Fazit: Absender ermitteln und für eine höhere Sicherheit sorgen

Die letzten Abschnitte haben gezeigt, dass in den letzten Jahren einige neue Techniken entstanden, die für eine bessere Identifizierung des Absenders und damit für eine höhere Sicherheit beim Empfang einer E-Mail sorgen. Allerdings ist die Verwendung dieser Standards nicht zwingend. Außerdem haben Sie als Anwender keine Möglichkeit, Ihren Account entsprechend zu konfigurieren. Welche Standards der Mailserver unterstützt, hängt deshalb stets vom gewählten Provider ab.
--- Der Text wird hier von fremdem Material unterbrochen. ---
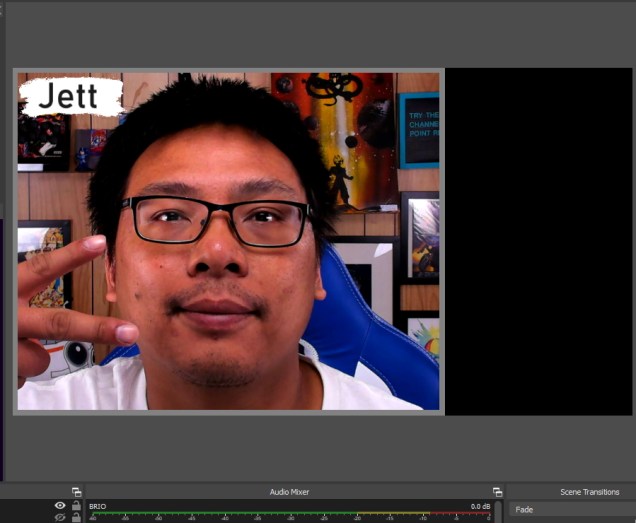The height and width of the screenshot is (523, 636).
Task: Hide the first source with eye icon
Action: [60, 506]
Allerdings unterstützen mittlerweile fast alle Anbieter in diesem Bereich mindestens eine der vorgestellten Techniken. Auch Unternehmen, die ihren Mailserver selbst einrichten, achten immer häufiger auf dieses Details. Das führt allgemein zu einer höheren Sicherheit, sodass E-Mails mit gefälschtem Absender immer häufiger erkannt werden, während legitime Nachrichten fast immer ankommen.
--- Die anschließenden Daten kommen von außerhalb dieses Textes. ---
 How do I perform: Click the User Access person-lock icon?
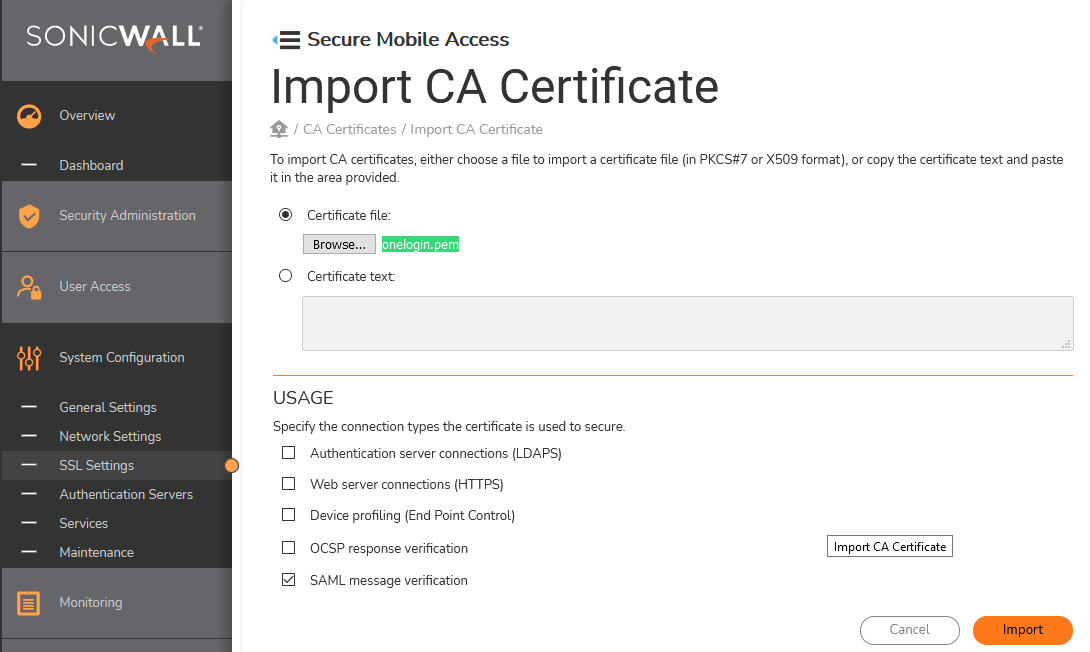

Darüber hinaus können Sie Ihre Nachrichten auch selbst kontrollieren, falls in diesem Bereich Zweifel bestehen sollten. Da sich ein Eintrag im DNS-System leicht nachvollziehen lässt, verzichten Kriminelle praktisch immer darauf. Deshalb können sie ihre Nachrichten weder durch SPF noch über DKIM legitimieren - und damit auch nicht über die damit verbundenen Techniken DMARC und ARC. Aus diesem Grund lohnt sich nochmals ein Blick in den Header der E-Mail. Ist die Nachricht über eine der genannten Techniken verifiziert, erscheint hier ein Vermerk. Um diesen zu finden, müssen Sie einfach nach den genannten Abkürzungen suchen. Ist eines der Kürzel enthalten, kam es zu einer Überprüfung, sodass Sie dem Absender normalerweise vertrauen können. Tauchen diese hingegen nicht auf, ist dies zwar noch kein Beweis für eine betrügerische Nachricht. Dennoch sollten Sie die entsprechende E-Mail mit viel Vorsicht behandeln.